● **PROBLEM**:
List every book title named in the book reviews below.

● **TEXT UNDER STUDY**:
######
Mary L. Trump holds a PhD in clinical psychology, and as the president's niece, is in the unique position an up-close-and-personal view of his extended family. Donald J. Trump's early years were difficult - his mother was always in great pain, and his father worked constantly and was in little contact with the children. He was the second son, and not the one groomed to take over the family business. And he was rewarded with attention only when he was acting like ruthless bully.
The Trump family history is an interesting one, and Mary Trump certainly writes well, is insightful without judgement, and is in full command of her specialty. This was a very interesting read.
I loved traditional fairy tales and princesses, but when I had a princess of my own, The Paper Bag Princess became my favorite book. Elizabeth is a princess that no one needs to rescue - she can take matters into her own hands, outsmart dragons, and save Prince Ronald, whom she plans to marry. She's spunky and resourceful, and you'll cheer her on - especially (no spoilers!) on the last page...
Eddie, Beth, and Portia Morgan are recreating the road trip they took with their grandfather when they were kids - but not because they want to. All but estranged for years, the siblings were directed to take the trip in their grandfather's will, and anyone not complying with his final wish won't inherit.
But time with family can be tough, especially when you're all keeping secrets and a mysterious black truck keeps following you...
He Started It keeps the twists going right until the end.
Sisters Lauren and Kate have had a contemptuous relationship since their father died a year ago, and the weekly Sunday brunches their mother Rose holds are doing little to keep the peace. But when a young woman turns up at the door with the news that she is Lauren and Kate's half sister, the family tries to simultaneously keep their secrets and discover the truth. Sandie Jones also wrote The First Mistake and The Other Woman, and while this psychological thriller began a bit slowly, it will keep you guessing until the very last sentence.
Author Robin Diangelo had been consulting, training, and lecturing on the subject of racial tensions for over twenty years, and know how difficult it is for White people to discuss. Guilt, fear, and perhaps ignorance make the conversation hard, but Diangelo makes the case that racism isn't restricted to "bad people" and we need to talk about it in order to progress. White Fragility was hard to read, but thought provoking and insightful.
######
● **LISTED RECORDS**:
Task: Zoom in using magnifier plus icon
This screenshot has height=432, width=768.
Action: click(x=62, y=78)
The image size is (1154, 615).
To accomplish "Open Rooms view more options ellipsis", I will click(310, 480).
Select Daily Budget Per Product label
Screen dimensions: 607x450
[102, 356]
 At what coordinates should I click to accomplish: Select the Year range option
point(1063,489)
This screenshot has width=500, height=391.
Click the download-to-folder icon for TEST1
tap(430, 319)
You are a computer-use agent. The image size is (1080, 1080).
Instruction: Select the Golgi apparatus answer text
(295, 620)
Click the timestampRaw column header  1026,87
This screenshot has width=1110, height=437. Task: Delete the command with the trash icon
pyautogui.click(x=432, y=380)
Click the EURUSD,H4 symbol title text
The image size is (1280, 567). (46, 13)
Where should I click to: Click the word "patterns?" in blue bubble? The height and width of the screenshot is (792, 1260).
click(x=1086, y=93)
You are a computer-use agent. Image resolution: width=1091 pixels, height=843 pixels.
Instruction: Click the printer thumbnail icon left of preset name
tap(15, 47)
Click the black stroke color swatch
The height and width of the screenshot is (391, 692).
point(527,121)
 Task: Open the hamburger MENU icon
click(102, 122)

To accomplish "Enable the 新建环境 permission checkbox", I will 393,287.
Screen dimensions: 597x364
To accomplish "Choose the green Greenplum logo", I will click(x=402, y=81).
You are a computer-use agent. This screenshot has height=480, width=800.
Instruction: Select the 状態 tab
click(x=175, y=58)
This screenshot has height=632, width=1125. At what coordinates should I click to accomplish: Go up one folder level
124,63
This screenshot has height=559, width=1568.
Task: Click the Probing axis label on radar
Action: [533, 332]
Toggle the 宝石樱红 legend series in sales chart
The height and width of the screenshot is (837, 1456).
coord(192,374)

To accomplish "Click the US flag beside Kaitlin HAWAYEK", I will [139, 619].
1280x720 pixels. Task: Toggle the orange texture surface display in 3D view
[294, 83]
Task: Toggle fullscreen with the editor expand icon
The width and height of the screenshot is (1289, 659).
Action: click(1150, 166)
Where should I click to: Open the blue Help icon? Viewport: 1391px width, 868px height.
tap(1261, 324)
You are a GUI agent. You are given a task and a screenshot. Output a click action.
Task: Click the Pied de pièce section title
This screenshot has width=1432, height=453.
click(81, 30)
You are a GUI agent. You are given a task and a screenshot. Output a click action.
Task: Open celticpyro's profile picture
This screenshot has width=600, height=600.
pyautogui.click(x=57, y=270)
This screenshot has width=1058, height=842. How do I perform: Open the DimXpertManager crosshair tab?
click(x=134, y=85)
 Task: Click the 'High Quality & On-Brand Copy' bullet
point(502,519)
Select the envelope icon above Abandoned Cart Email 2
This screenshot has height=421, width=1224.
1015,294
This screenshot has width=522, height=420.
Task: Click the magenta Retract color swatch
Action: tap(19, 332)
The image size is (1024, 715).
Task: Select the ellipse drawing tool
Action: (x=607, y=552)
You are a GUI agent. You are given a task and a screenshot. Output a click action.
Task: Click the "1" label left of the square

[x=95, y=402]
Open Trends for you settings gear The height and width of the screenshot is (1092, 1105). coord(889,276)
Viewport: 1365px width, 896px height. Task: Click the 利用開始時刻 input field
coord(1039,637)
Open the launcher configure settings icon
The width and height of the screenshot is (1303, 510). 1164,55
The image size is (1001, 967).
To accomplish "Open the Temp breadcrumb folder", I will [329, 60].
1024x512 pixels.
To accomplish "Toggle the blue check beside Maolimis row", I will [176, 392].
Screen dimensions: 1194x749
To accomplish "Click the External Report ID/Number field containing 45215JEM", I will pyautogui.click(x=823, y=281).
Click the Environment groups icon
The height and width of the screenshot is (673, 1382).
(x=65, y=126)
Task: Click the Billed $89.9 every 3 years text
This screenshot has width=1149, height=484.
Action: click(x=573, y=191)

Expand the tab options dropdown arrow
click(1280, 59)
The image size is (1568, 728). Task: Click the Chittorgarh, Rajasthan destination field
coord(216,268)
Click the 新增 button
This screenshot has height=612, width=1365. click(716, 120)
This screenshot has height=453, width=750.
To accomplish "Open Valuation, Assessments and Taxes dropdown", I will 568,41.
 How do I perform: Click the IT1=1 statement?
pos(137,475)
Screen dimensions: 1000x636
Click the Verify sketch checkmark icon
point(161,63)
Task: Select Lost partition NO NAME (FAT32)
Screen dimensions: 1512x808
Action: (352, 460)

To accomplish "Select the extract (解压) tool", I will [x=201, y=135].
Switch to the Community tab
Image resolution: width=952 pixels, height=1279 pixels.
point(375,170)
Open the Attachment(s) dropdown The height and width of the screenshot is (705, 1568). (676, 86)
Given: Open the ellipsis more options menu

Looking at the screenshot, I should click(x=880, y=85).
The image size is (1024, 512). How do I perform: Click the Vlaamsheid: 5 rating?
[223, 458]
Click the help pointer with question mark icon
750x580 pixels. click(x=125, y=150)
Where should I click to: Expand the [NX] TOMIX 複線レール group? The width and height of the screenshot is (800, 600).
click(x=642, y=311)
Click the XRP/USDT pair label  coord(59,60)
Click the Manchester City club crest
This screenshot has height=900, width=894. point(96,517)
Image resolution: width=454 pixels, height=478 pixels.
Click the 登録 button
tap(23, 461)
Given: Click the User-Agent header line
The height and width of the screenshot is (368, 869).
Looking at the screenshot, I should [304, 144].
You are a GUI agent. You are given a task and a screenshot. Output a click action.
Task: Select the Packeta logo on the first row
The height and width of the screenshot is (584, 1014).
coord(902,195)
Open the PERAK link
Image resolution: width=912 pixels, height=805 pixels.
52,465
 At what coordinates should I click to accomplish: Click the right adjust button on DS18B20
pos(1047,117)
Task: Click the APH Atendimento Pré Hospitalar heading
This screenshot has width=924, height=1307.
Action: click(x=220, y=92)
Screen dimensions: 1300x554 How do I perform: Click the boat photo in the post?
######
● **COMPLETED EXERCISE**:
The Paper Bag Princess
He Started It
The First Mistake
The Other Woman
White Fragility